## SQUARE (third part of number four)

Chapter 38

**SQUARE
**

**(third part of number four)**

When we want to accomplish a project, we know that a good prearragement is needed. Same thing is in this kind of geometry. by the way, we acquire new experiences which are useful for another kind of projects and that we can easily notice that int his way, step by step, and in particular phases of preparation, and especially in final process in which dana „rises“ by itself. It is always good to repeat the laws of this geometry where the only tools are compass and ruler without measures, whatever it sounds boring after 2000 pages of drawing sequences and sequences of innovations which were neglected by classical geometry. Because of that there are „insoluble“ enigmas, ambiquities, which are missed in related parts of natural sciences, and especially in physics, so I decided, at the end of this chapter, to dedicate beginning of one way (same way) in the form of concretely ideas of physical nature which I, long time ago, carried into effect. This time a bit modified, simplier and more purposeful, because this geometry, its spirit, spreads viewpoint endlessly. Furthermore, and because of the man who lost his life defending his circles, the man who, nowdays, would be greatest geometric and physicist with all today’s technology – and who was, believe or not, thrown out of physics books – Archimedes. Let’s repeat laws of sacred geometry:

- circle of some radius divides by circles or semicircles
- basic circle is a mirror of all intersectiones, junctions inside and outside itself and on its arc
- no marking with numbers or letters

Regarding „human factor“, we must not be lazy to draw so called „base“(preparation) which is always present, because we can „digress“on the way of unnatural geometric acrobatics, as I called it. Experience tells me, because of 2000 pages I wrote are just one tenth of what I draw in past two years. So, dedicate to continuation of square.
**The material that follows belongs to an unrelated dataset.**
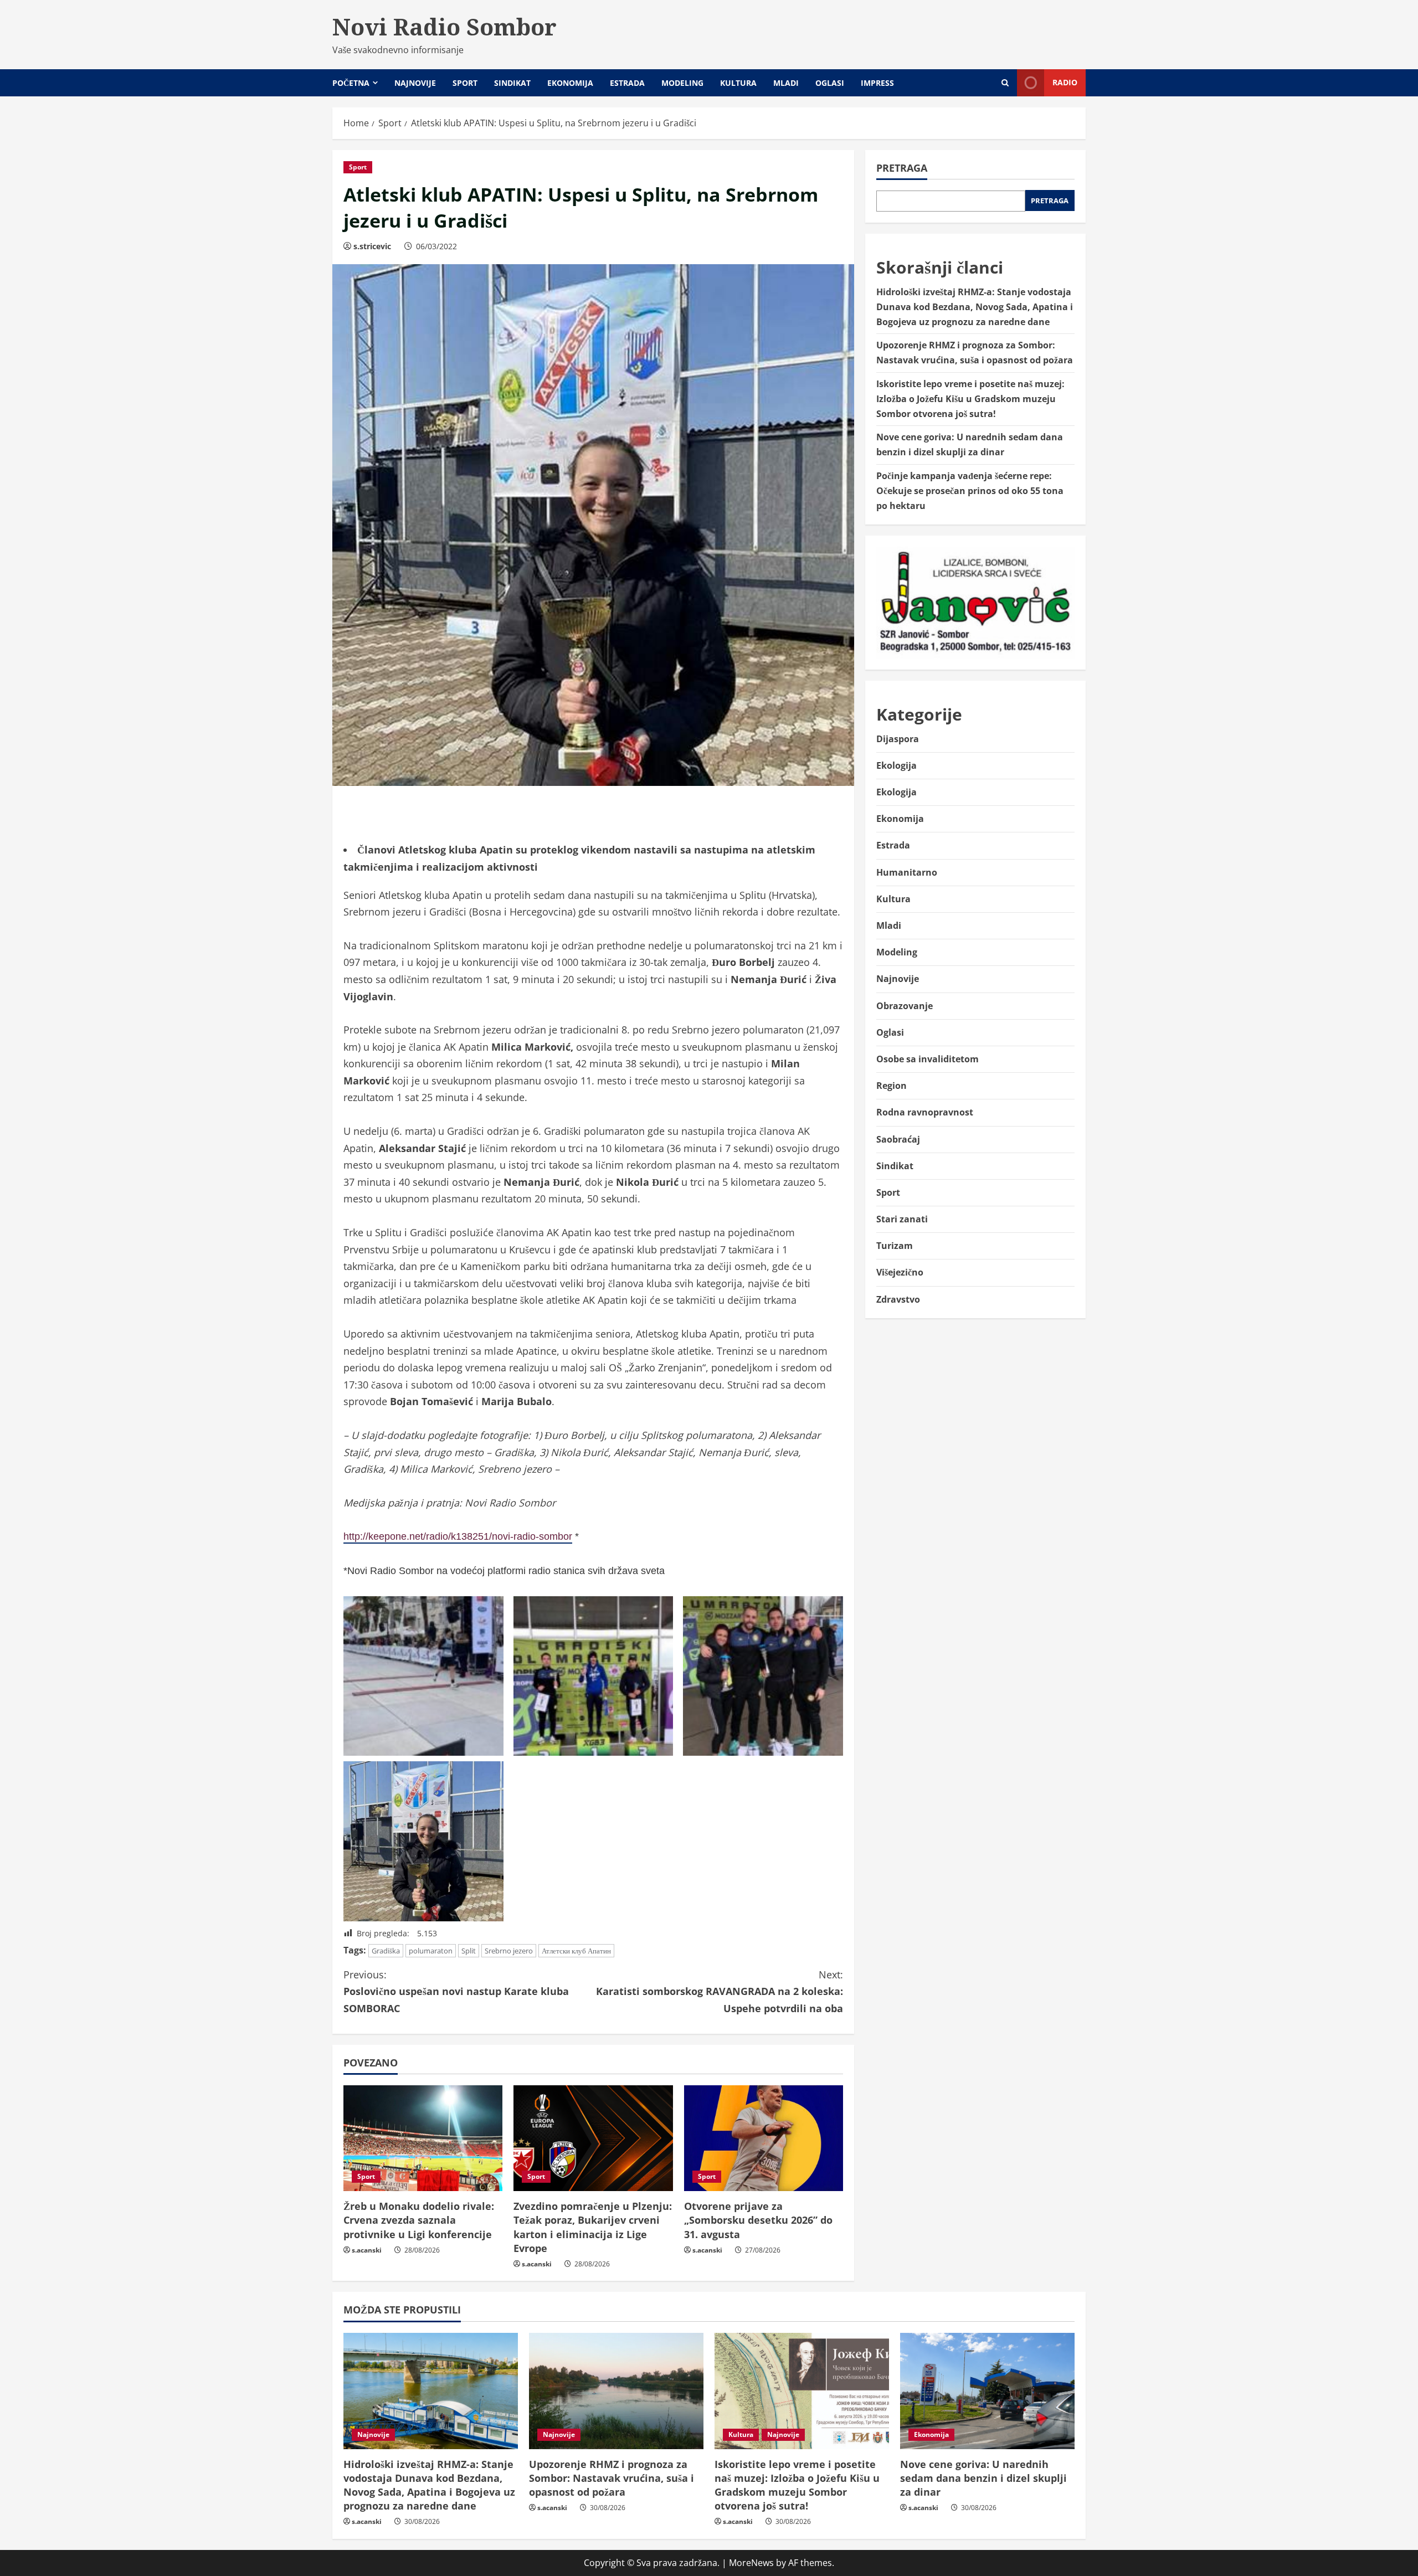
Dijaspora (897, 739)
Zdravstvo (898, 1299)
We will repeat, step by step, construction of „base“ to remember it. Circle of some radius divided by circles of same radius on 6 parts.

Division of divisional circles from its external intersectiones (with same radius).

With same radius from external peak poles of divisional circles. So, we divided even them on its 6 parts.

Now, in range of compass take outer intersectiones of divisional circles. (we describe them with a circle of its radius).

With that radius we divide it from intersectiones of divisional on its 6 parts.

With same radius continue division from 6 poles oft he first (basic) circle. Perform division by semicircles to the rim of divisional circles – to their external poles.

With same radius from external poles of divisional but just inside basic circle.

With that division, and with that radius we got intersectiones of different radius outside the arc of basic circle. Describe them…

…with that radius, and from two peak poles (opposite) describe semicircles just to the rim of divisional circles.

On the arc of basic occures two intersectiones of 90° in regard to two opposite peak poles of the same, and on the rims semicircles meets – quadrifoil rounded star polygons (of basic and circumferential circles)

In the range of compass take first radius –radius of basic circle and from 4 poles n (two horizontal opposite poles)

Then from two peak poles describe circles. We got quadrifoil star polygon of different radius (first outside basic, made by formation hexagonal star polygons).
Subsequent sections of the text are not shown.